*TEXT*:
# # # # # # #
Dockless bike-sharing systems are expanding their markets across China and have become highly popular in the cities in which they operate. Despite the large number of shared bikes, it is important to take into account whether these systems promote the equity of bike-sharing access to all potential users, including those disadvantaged groups with limitations in approaching other transport modes (such as public transport and automobiles). Studies on docked bike-sharing systems have revealed a lower access to the service among traditionally disadvantaged groups (e.g. Hosford & Winters, Citation2018). Although to the authors' knowledge there are few empirical studies on whether individuals across all social spectrums have equal access to dockless bike-sharing systems thus far, concerns have been raised that dockless bike-sharing systems have (un)intentionally targeted to specific areas or socio-demographical groups. As the deregulation and uncertainty of dockless bike-sharing systems lead to the appearance of shared bikes in more relatively remote areas, many operating companies (e.g. Lime, Mobike) have used geofencing to set up their own designated operating areas in which users can pick up and drop off bicycles for better management (Zhang, Citation2018). Therefore, the spatial equality of dockless bike-sharing services relies also on the consideration of operating areas, similar to docked bike-sharing schemes whose equal access in divergent areas falls largely on the shoulders of the pre-site selection of dock locations. Although the operating areas in one city for different dockless bike-sharing companies can vary, this strategy can still contribute to an unequal accessibility of dockless shared bikes inside and outside the operating areas. However, compared with the placement of new docking stations for docked systems, dockless bike-sharing have the benefit of feasibly update the designated operating areas in their mobile application backend system.

As discussed, the venture capital funding of dockless bike-sharing systems often results in a large number of shared bike operators providing a similar service within a given area (Gu et al., Citation2019). The saved expenditure for dockless bike-sharing systems on building docking stations ensures a lower cost per bike, allowing users to have more access per capita compared to docked systems. On the one hand, the large amount of available bikes in the systems might be adequate to achieve a baseline for universal access (Mooney et al., Citation2019). On the other hand, however, the “privatization” of the system can result in increased segregation between “hot” zones, where the users are concentrated and the demand is high, and “cold” spaces such as suburbs or peripheral areas, thus resembling the organisation of some public transport companies (Jaramillo, Lizárraga, & Grindlay, Citation2012). Thus, the redistribution of dockless shared bikes among the “hot” and “cold” zones within the operating areas can be important for reaching an equal access to shared bikes. However, there is currently a general lack of appropriate redistribution efforts by private operators, with bikes sometimes inundating popular areas in cities (Shi et al., Citation2018; Spinney & Lin, Citation2018).
# # # # # # #
Data on locating visible targets
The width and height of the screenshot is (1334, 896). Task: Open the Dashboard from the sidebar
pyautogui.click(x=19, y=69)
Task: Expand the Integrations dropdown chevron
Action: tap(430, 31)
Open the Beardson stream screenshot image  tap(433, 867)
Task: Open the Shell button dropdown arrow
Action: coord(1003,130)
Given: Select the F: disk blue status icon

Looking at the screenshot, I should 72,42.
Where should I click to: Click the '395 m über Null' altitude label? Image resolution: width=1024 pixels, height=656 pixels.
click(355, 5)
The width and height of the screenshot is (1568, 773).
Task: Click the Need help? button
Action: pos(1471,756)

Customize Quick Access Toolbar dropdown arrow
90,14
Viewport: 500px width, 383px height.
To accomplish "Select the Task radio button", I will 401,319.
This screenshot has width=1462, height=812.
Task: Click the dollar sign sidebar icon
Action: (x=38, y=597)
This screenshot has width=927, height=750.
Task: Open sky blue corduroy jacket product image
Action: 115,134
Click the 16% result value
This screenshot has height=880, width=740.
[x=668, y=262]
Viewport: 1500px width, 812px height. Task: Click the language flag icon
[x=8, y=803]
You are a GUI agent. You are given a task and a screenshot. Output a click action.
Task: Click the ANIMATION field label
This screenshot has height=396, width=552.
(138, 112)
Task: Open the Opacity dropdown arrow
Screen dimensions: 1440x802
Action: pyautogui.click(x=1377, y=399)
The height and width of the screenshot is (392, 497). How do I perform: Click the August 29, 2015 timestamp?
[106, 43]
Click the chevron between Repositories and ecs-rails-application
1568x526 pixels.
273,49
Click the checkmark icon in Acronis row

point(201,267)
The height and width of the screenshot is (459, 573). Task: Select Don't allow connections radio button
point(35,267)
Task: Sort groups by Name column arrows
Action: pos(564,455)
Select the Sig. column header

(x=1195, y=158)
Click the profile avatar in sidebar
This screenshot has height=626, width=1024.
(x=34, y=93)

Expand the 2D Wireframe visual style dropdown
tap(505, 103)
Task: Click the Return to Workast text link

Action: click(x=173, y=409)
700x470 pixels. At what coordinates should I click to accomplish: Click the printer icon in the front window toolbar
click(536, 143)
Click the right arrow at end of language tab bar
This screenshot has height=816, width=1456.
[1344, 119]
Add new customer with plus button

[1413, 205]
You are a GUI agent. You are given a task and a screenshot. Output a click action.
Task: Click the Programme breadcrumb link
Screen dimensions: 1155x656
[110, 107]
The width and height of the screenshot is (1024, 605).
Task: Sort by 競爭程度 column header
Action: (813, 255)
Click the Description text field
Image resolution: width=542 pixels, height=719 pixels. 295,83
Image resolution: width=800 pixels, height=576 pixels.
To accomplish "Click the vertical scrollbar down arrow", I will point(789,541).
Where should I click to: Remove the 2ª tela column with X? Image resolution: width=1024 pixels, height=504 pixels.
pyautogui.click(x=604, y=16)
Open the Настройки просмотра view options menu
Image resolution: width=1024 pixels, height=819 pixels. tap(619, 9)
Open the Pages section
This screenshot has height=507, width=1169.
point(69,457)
# # # # # # #
*PROBLEM TO SOLVE*: Write the next part of the text on equity in dockless bike-sharing, starting right after its final sentence.

*TASK RESULT*:
Allowing the concentration of dockless shared bikes in popular areas with highly dense populations fits the business model of attracting as many users as possible. However, this approach of allocating bikes could raise the unintentional social consequence of limiting the accessibility of shared bikes for groups who are already experiencing social disadvantages or limitations of other transport modes. This might result in what Graham and Marvin (Citation2001) mention in their book as “a splintering urbanism”, wherein the travel-rich will have a generally smart-technology rich environment with good travel options while the travel-poor will benefit much less and continue to face limited transport choices. Therefore, the underserved population may be marginalised from the full benefits of dockless bike-sharing schemes, such as increased physical activity and social participation, as well as from sharing the profits of existing and future active travel-oriented planning efforts, further peripheralizing the disadvantaged groups and enlarging their exclusion in society.

6. Future research priorities

The recent growth of dockless bike-sharing systems in China and rapid worldwide adoption of similar systems has resulted in a considerable gap in the relevant research. This article reviewed existing studies on the implications of dockless bike-sharing systems for users. By comparing dockless bike-sharing systems with station-based bike-sharing schemes, the authors discussed what the distinctive characteristics of dockless bike-sharing mean for travel patterns, travel experiences, and relevant social impacts. Based on this review a number of critical future study priorities has been identified.

First, there is insufficient knowledge about the travel behaviour of dockless bike-share users and the relationships between different transport modes. The scarce evidence that does exist has suggested that dockless bike-sharing systems were mostly active around bus stops and metro stations and able to extend the transfer radius of public transit. Whether and to what extent the new dockless bike-sharing service compensate or substitute transit use and walking, and how effective this system reduces car usage require future evaluations. Second, only limited studies have explored how the travel behaviour of dockless bike-sharing users diverge according to individuals' socio-demographics and built environment. Dockless bike-sharing systems are suggested to be more popular among young or middle-aged groups. A higher usage rates of dockless bike-sharing is also found to be related to a more supportive environment for cycling. What effects the social environment and attitude attributes has on the usage of dockless shared bikes remain under researched. Dedicated dockless bike-sharing surveys among users and non-users could be applied to access the relationship between travel attitudes, the acceptance of the new systems and the usage of dockless systems. More studies addressing issues related to behavioural responses to dockless bike-sharing and their determinants can help enhance our understanding of the underlying mechanisms why mobility patterns of dockless bike-sharing users differs from cities.

As a newly developed transport mode, the travel experiences and the impacts of the system are of critical importance but remain a limited researched area. Accordingly, scholars should focus their attention on better understand the relationship between transport equity and access to dockless shared-bikes. Based on the existing research on docked bike-sharing systems and general cycling, this review speculates possible implications that the distinctive characteristics of dockless bike-sharing systems could have on users in terms of the travel satisfaction, subjective well-being and social exclusion. Further researches are expected to empirically test these hypothesises. More research of this field can help draw bike-sharing users across the social spectrum, contributing to the fairness of this system and social equality. As uncertainty and availability become important potential issues for the users and operators of dockless bike share systems, researchers must confront the challenge of developing standard and justifiable tools to calculate accessibility measures or predictive mode choice models in places where dockless shared bikes can be parked freely around the city. The massive geographic datasets derived from GPS information can encompass high-valued trajectory records of the same user on different dates and times, which provides a cornerstone for the development of a route choice model for dockless bike-sharing riding.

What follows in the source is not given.